§ TRECHO:
Folha de S. Paulo


crítica

'Maní' faz importante registro da moderna cozinha brasileira

Helena ia à igreja aos domingos com os avós, conservava certa inquietude sobre a vida e anotava toda sorte de pensamentos e imagens em um diário -eis a menina chorando lágrimas de gelatina. Ganhou um dinheiro fazendo bolo de maçã, limpou peixes, descascou batatas.

Daniel fritava croquetes na infância, fora expulso da escola e de uns tantos jogos de futebol. Na cozinha, aprendeu disciplina, lavou louça, descascou cebolas. Não atrasa. E é de poucas palavras.

As histórias individuais da gaúcha Helena Rizzo e do catalão Daniel Redondo estão reunidas em "Maní", a ser lançado na semana que vem pela editora DBA, com textos da jornalista Milly Lacombe, integrados com trechos de diários e grafites de Helena.

Mas o livro é, acima de tudo, uma história de amor (que virou casamento, encerrado no ano passado). Trata de um "terceiro elemento", "uma espécie de chef-combinado" que alia a "técnica dele e a capacidade criativa dela", "um chef metade homem, metade mulher".

Sai dessa narrativa, portanto, um registro do nascer e do amadurecer de um dos restaurantes mais celebrados do Brasil e, para além do Maní, um registro de uma cozinha que representa um símbolo para a gastronomia do país -pela delicadeza, pela inovação, pela precisão, pela valorização dos elementos brasileiros e seus produtores.

§ ENTRADAS FORNECIDAS:
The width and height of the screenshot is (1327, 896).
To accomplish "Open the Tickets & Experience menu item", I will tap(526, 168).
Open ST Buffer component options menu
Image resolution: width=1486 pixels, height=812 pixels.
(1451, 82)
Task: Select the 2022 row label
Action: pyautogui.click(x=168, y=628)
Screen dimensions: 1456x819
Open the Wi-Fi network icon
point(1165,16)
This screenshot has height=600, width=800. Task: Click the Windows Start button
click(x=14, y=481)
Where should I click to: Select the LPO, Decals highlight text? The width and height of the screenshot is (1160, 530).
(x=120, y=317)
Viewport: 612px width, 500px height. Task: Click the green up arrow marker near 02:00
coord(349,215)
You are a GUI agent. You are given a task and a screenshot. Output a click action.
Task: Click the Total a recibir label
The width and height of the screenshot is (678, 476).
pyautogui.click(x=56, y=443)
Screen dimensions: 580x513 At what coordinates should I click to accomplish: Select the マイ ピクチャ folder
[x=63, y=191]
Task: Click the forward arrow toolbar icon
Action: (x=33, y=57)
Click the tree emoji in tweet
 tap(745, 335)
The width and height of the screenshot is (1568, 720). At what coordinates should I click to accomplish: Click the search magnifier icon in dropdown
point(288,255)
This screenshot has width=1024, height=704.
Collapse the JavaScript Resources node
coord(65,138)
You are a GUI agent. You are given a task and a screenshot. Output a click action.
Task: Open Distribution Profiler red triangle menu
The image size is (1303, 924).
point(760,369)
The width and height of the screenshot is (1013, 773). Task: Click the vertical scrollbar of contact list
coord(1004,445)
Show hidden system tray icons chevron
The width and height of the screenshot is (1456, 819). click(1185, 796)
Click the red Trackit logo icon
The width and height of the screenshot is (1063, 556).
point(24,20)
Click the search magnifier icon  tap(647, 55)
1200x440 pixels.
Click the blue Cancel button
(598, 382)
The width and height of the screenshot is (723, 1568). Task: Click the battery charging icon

§ ENUNCIADO A:
Passe para o inglês esta frase da crítica: "Na cozinha, aprendeu disciplina, lavou louça, descascou cebolas."
§ ENUNCIADO B:
Responda com base na crítica:
(i) Por qual editora o livro "Maní" será lançado?
(ii) Qual é a origem de Daniel Redondo?
(iii) Que bolo Helena fez para ganhar um dinheiro?
§ ENUNCIADO C:
Transcreva da crítica a parte que começa em "As histórias individuais" e termina em "grafites de Helena.".
As entradas foram retiradas de outra fonte.

§ RESPOSTA A:
In the kitchen, he learned discipline, washed dishes, peeled onions.

§ RESPOSTA B:
(i) Pela editora DBA.
(ii) Ele é catalão.
(iii) Um bolo de maçã.

§ RESPOSTA C:
As histórias individuais da gaúcha Helena Rizzo e do catalão Daniel Redondo estão reunidas em "Maní", a ser lançado na semana que vem pela editora DBA, com textos da jornalista Milly Lacombe, integrados com trechos de diários e grafites de Helena.